Separar módulos não deveria obrigar o time a fingir rede, versão e protocolo distribuído dentro de um monólito que ainda é um único deploy.

Andrews Ribeiro

Andrews Ribeiro

Founder & Engineer

O problema

Quando o time começa a modularizar um backend, aparecem dois extremos ruins.

Primeiro extremo:

  • qualquer módulo importa qualquer coisa
  • query atravessa contexto
  • regra interna vaza sem cerimônia

Segundo extremo:

  • cada chamada local vira pseudo-API
  • cada módulo ganha client, DTO, facade e versão
  • o monólito passa a fingir que é uma malha de microservices

Os dois extremos cansam a base.

O primeiro por frouxidão.

O segundo por teatro.

Modelo mental

Contrato interno não é igual a protocolo distribuído.

Contrato interno serve para responder:

  • por onde esse módulo deve ser usado?
  • o que ele promete?
  • o que ele espera?
  • o que pode mudar por dentro sem quebrar outros?

Dentro do mesmo app, isso normalmente pode ser resolvido com:

  • interface pequena
  • porta de entrada clara
  • tipos internos coerentes
  • semântica explícita de erro e resultado

Sem fingir latência, versionamento e serialização onde ainda não existe rede.

O que costuma ser suficiente

Num monólito modular, muitas vezes basta que outro módulo fale com você por:

  • um use case público
  • uma facade interna pequena
  • um serviço de aplicação bem nomeado
  • eventos internos quando fizer sentido desacoplar

O importante é existir um ponto de entrada reconhecível.

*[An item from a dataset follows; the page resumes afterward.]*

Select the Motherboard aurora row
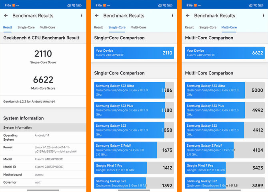The image size is (268, 192). pos(43,175)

Não é obrigar cada chamada local a parecer HTTP.

Exemplo simples

Imagine orders precisando perguntar algo a billing.

Uma solução ruim de frouxidão:

  • orders importa repository de billing
  • consulta tabela de cobrança direto

Uma solução ruim de teatro:

  • billing expõe pseudo-client interno
  • payload serializado
  • response envelope
  • mapeamento como se fosse chamada remota

Uma solução mais saudável:

  • billing expõe uma porta interna clara, como checkChargeability ou getAccountStanding
  • orders depende dessa semântica, não dos detalhes internos

O contrato existe.

Mas o time não precisou encenar rede.

Quando evento interno ajuda

Às vezes o melhor contrato nem é chamada direta.

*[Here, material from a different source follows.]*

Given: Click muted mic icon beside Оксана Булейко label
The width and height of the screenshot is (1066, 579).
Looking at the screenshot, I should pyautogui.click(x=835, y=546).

Se o módulo só precisa reagir a um fato, evento interno pode ser mais adequado.

Exemplos:

  • pedido confirmado
  • usuário bloqueado
  • assinatura cancelada

Mas o mesmo critério vale:

evento interno útil não é substituto genérico para qualquer chamada.

Se um módulo precisa de resposta imediata para decidir agora, talvez evento não seja a forma certa.

O erro comum

O erro comum é importar a discussão de microservices sem olhar o runtime real.

Se ainda é:

  • mesmo deploy
  • mesmo processo
  • mesma base

talvez o melhor contrato interno seja mais leve.

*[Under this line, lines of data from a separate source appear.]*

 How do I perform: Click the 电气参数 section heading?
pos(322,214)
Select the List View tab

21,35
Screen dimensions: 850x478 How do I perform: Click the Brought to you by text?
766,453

Do contrário, você duplica custo mental sem ganhar isolamento proporcional.

Como um senior pensa

Quem decide melhor costuma perguntar:

  • esse módulo precisa de fronteira explícita ou de protocolo teatral?
  • quem pode chamar isso e por onde?
  • qual dependência estou tentando proteger?
  • estou preparando extração futura com bom senso ou só carregando custo agora?

Essa leitura costuma produzir limites melhores e menos teatrais.

Ângulo de entrevista

Esse tema aparece em perguntas sobre modular monolith, service boundaries e evolução de arquitetura.

O entrevistador quer ver se você:

  • sabe criar limite interno real
  • evita tanto acoplamento livre quanto abstração cênica
  • entende que contrato interno não é cópia de API pública

Resposta forte costuma soar assim:

“Eu criaria um ponto de entrada explícito por módulo, com semântica interna clara, mas evitaria simular RPC dentro do mesmo app. O objetivo é proteger fronteira e reduzir acoplamento, não fingir distribuição antes da hora.”

Takeaway direto

Contrato interno bom faz o módulo ficar mais previsível.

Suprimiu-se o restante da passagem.